I can smell them from here

This is the time when my gardening obsession becomes distressingly clear. Any bed on the GWI property with at least 4 hours of sun exposure is now dominated by towering, lanky, awkward lily stalks, each topped by podlike incubi and/or huge, waxy, intoxicatingly scented blooms.

I realized that gardeners in our zone could grow lilium, particularly oriental lilium, during my first Garden Walk, which I experienced as a walker, not a grower. I decided immediately that these were the flowers I had to have. It was their scent that sealed the deal. At first, I bought a lot of stargazers, as these were the commonly available variety, but soon discovered all the other types. Now I have the range: henryi, speciosum rubrum, trumpets, martagons, orienpets. I have a few Asiatics, but they don't have a scent and they really want more sun than I can give them,

Now, lilies do not cooperate terrifically well in a perennial bed situation, although as far as culture goes, they couldn’t be easier to grow. Most of the interesting varieties do get quite tall and the blooms are big and heavy—hence, the result that almost every stake in my arsenal is now in use. And then you have to disguise the rather uninteresting stalks somehow. Nothing quite works, though rose bushes might be the best answer.

But I insist that the rewards are worth it. Upon our return from Italy, we opened the back door and were nearly bowled over the fragrance.

Here is a case where the fact that my camera doesn’t do close-ups well is just fine. I don’t think overly intimate views of lilies are preferable. These are Golden Splendor trumpets and Orienpet Silk Road.


r sorrell said...

Beautiful. I wish lilies would grow where I live.

mmw said...

My lilies certainly look a lot better than my roses.

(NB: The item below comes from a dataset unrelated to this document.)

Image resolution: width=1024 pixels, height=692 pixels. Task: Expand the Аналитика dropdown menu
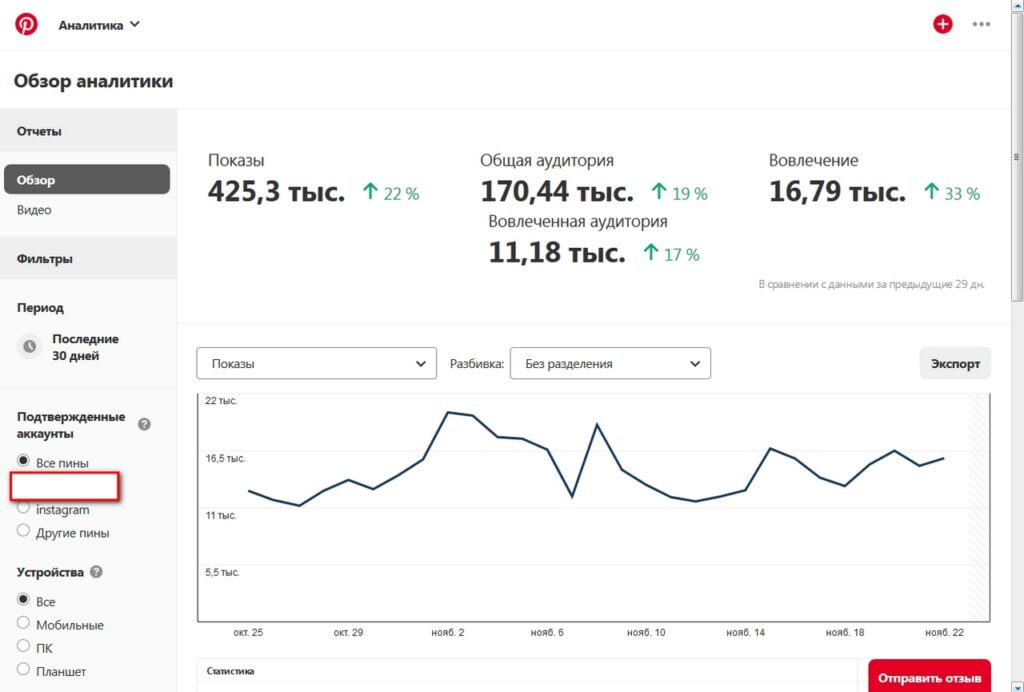click(99, 25)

This probably wouldn't work on the east coast, but I have a couple sweet peas climbing the stakes in my lily patch. It gives you something to look at besides the leaf drop.

Anonymous said...

The deer eat the stalks in early spring. It is very disappointing, but I saved some by spraying them with deer repellent.

George Africa said...

Hi Elizabeth; I'm happy to see your interest in lilies and other folks responses. We've grown lilies since the early 80's but in recent years the challenges have increased. Between the deer, chipmunks, woodchucks and lily leaf beetle, lily growers have to show their real stuff to continue. Dormant oil spray and TreeGuard are two things we use to slow down the competitors. Regardless, everyone has to agree that the fragrance and beauty of clumps of Oriental lilies can't easily be replaced.

George Africa

EAL said...

Thanks for your comment, George. In a city garden, deer and chipmunks are a rare problem.